De ce moment une rupture était inévitable entre les Mexicains, qui étaient manifestement opprimés, et les natifs d’Espagne, qui s’érigeaient si audacieusement en dominateurs absolus. L’indépendance du Mexique devenait nécessairement l’objet même du conflit. Les deux partis se dessinèrent d’une manière tranchée : celui des Espagnols, désignés sous le nom de Gachupines, et celui des Mexicains indépendans, appelés le plus souvent Américains et quelquefois Guadalupes. Ce nom est tiré d’un magnifique couvent des environs de Mexico qui est dédié à la Vierge. Notre-Dame de Guadalupe était réputée la protectrice spéciale du Mexique[1]. De plusieurs côtés, dans les provinces, on se prépara à la lutte à main armée contre les Espagnols, et elle éclata enfin dans l’intendance de Guanaxuato.

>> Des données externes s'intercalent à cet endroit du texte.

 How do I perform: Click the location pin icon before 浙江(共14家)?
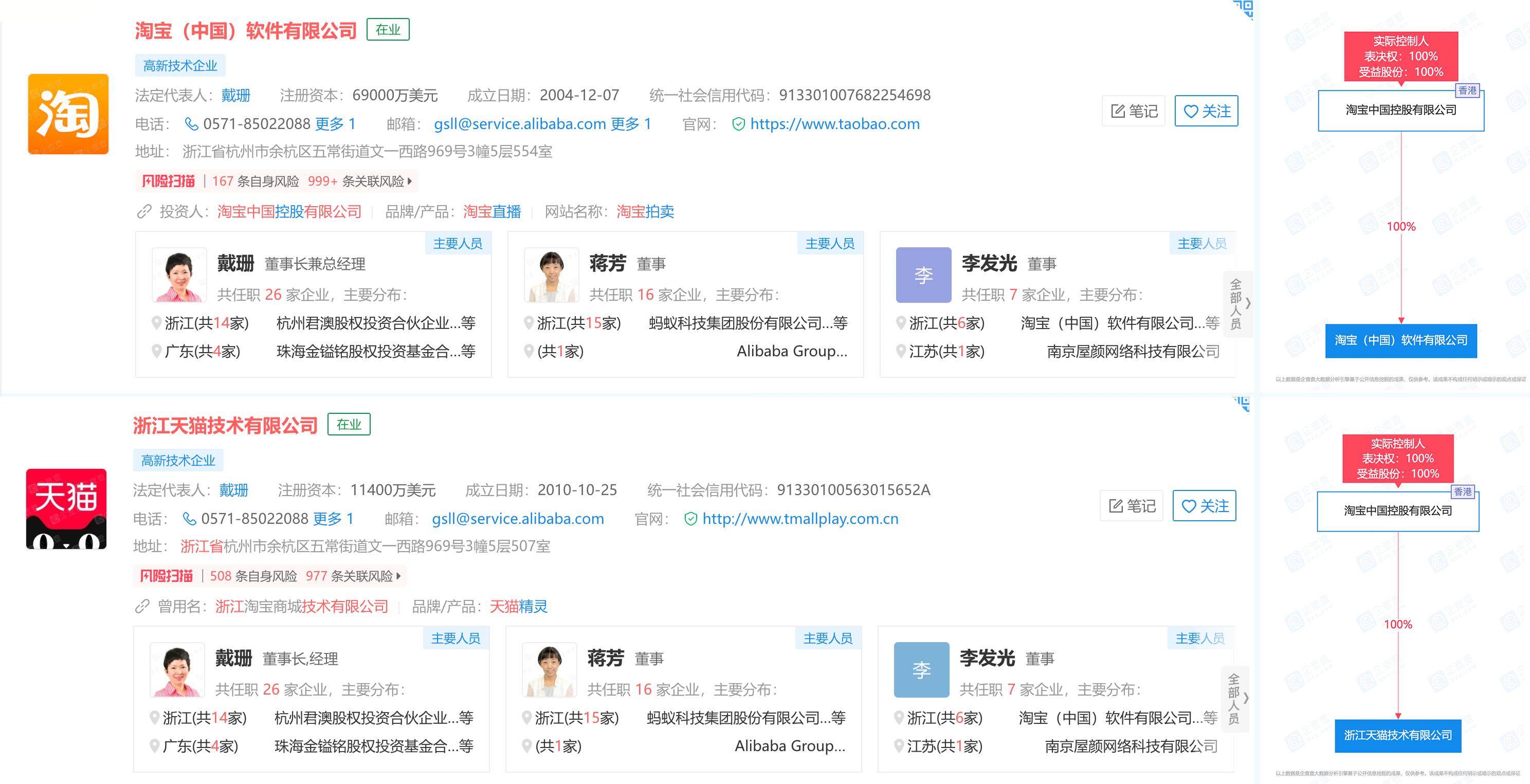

Là se trouvait, dans la petite ville de Dolorès, à peu près uniquement peuplée d’Indiens, comme la plupart des villes subalternes, un curé d’un certain savoir et d’un tempérament énergique et actif, qui aimait son pays. Il était édifié sur les mérites du gouvernement espagnol par la lecture qu’il avait pu faire de quelques livres de l’Europe. Il avait manifesté ses sentimens, et des poursuites avaient été commencées contre lui par-devant l’inquisition. L’activité de son esprit s’était alors tournée d’un autre côté : il avait voulu améliorer par la pratique intelligente des arts utiles l’existence de ses paroissiens. Ce prêtre, destiné à acquérir dans le Nouveau-Monde une grande célébrité, sur laquelle il y a malheureusement de larges taches de sang, s’appelait don Miguel Hidalgo y Costilla. Il avait introduit dans sa paroisse l’éducation du ver à soie et la culture de la vigne; mais comme, en vertu du régime protectioniste, que l’Espagne pratiquait plus encore que les autres nations de l’Europe vis-à-vis de ses colonies, il fallait que tout le vin bu au Mexique vînt de la mère-patrie, l’ordre était arrivé de Mexico d’arracher les vignes dont le pampre ornait les coteaux des environs de la ville de Dolorès, et il avait été mis à exécution. Cet acte de tyrannie avait redoublé dans l’âme d’Hidalgo le ressentiment qu’il nourrissait déjà contre la domination de l’Espagne.

  1. Il se forma à Mexico même une société secrète sous le nom de Guadalupes.